** INSTRUCTIONS FOR THE TASK **
Nothing should be left out. Give all the data again exactly as written.

Records excerpted from a collection
- - -
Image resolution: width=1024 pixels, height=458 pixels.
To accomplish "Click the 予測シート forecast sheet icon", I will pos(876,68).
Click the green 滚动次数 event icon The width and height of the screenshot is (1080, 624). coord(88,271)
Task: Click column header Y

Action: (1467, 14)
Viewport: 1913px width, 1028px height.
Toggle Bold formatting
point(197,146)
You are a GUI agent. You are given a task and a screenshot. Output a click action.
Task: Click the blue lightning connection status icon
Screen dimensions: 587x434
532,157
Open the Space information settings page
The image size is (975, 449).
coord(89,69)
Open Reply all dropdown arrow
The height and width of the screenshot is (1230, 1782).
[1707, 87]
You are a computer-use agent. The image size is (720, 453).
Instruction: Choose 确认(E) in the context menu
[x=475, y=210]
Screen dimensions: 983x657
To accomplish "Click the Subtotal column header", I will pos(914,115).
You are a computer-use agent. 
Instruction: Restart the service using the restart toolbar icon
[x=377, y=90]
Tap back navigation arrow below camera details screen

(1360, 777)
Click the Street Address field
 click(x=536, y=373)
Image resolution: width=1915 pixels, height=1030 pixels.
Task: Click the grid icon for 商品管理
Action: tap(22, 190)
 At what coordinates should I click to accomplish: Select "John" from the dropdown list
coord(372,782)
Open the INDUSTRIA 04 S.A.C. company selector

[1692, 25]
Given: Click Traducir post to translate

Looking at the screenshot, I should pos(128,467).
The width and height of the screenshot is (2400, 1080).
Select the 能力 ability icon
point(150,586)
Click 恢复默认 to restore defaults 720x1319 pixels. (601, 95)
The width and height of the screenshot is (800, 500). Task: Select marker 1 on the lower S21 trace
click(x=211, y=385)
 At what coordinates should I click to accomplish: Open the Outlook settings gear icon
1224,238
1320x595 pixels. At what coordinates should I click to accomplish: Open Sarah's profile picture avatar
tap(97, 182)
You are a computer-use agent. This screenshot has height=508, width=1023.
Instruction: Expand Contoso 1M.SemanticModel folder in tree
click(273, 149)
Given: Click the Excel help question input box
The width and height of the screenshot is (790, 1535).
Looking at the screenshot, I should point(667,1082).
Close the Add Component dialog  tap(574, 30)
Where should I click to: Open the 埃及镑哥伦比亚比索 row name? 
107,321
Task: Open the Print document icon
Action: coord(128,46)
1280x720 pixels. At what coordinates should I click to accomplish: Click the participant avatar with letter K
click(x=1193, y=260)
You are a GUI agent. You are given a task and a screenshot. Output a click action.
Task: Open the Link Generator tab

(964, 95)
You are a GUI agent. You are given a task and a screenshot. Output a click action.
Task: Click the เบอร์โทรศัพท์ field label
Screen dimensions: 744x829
- - -
** SOLUTION FOR THIS EXERCISE **
Image resolution: width=1024 pixels, height=458 pixels.
To accomplish "Click the 予測シート forecast sheet icon", I will pos(876,68).
Click the green 滚动次数 event icon The width and height of the screenshot is (1080, 624). coord(88,271)
Task: Click column header Y

Action: (1467, 14)
Viewport: 1913px width, 1028px height.
Toggle Bold formatting
point(197,146)
You are a GUI agent. You are given a task and a screenshot. Output a click action.
Task: Click the blue lightning connection status icon
Screen dimensions: 587x434
532,157
Open the Space information settings page
The image size is (975, 449).
coord(89,69)
Open Reply all dropdown arrow
The height and width of the screenshot is (1230, 1782).
[1707, 87]
You are a computer-use agent. The image size is (720, 453).
Instruction: Choose 确认(E) in the context menu
[x=475, y=210]
Screen dimensions: 983x657
To accomplish "Click the Subtotal column header", I will pos(914,115).
You are a computer-use agent. 
Instruction: Restart the service using the restart toolbar icon
[x=377, y=90]
Tap back navigation arrow below camera details screen

(1360, 777)
Click the Street Address field
 click(x=536, y=373)
Image resolution: width=1915 pixels, height=1030 pixels.
Task: Click the grid icon for 商品管理
Action: tap(22, 190)
 At what coordinates should I click to accomplish: Select "John" from the dropdown list
coord(372,782)
Open the INDUSTRIA 04 S.A.C. company selector

[1692, 25]
Given: Click Traducir post to translate

Looking at the screenshot, I should pos(128,467).
The width and height of the screenshot is (2400, 1080).
Select the 能力 ability icon
point(150,586)
Click 恢复默认 to restore defaults 720x1319 pixels. (601, 95)
The width and height of the screenshot is (800, 500). Task: Select marker 1 on the lower S21 trace
click(x=211, y=385)
 At what coordinates should I click to accomplish: Open the Outlook settings gear icon
1224,238
1320x595 pixels. At what coordinates should I click to accomplish: Open Sarah's profile picture avatar
tap(97, 182)
You are a computer-use agent. This screenshot has height=508, width=1023.
Instruction: Expand Contoso 1M.SemanticModel folder in tree
click(273, 149)
Given: Click the Excel help question input box
The width and height of the screenshot is (790, 1535).
Looking at the screenshot, I should point(667,1082).
Close the Add Component dialog  tap(574, 30)
Where should I click to: Open the 埃及镑哥伦比亚比索 row name? 
107,321
Task: Open the Print document icon
Action: coord(128,46)
1280x720 pixels. At what coordinates should I click to accomplish: Click the participant avatar with letter K
click(x=1193, y=260)
You are a GUI agent. You are given a task and a screenshot. Output a click action.
Task: Open the Link Generator tab

(964, 95)
You are a GUI agent. You are given a task and a screenshot. Output a click action.
Task: Click the เบอร์โทรศัพท์ field label
Screen dimensions: 744x829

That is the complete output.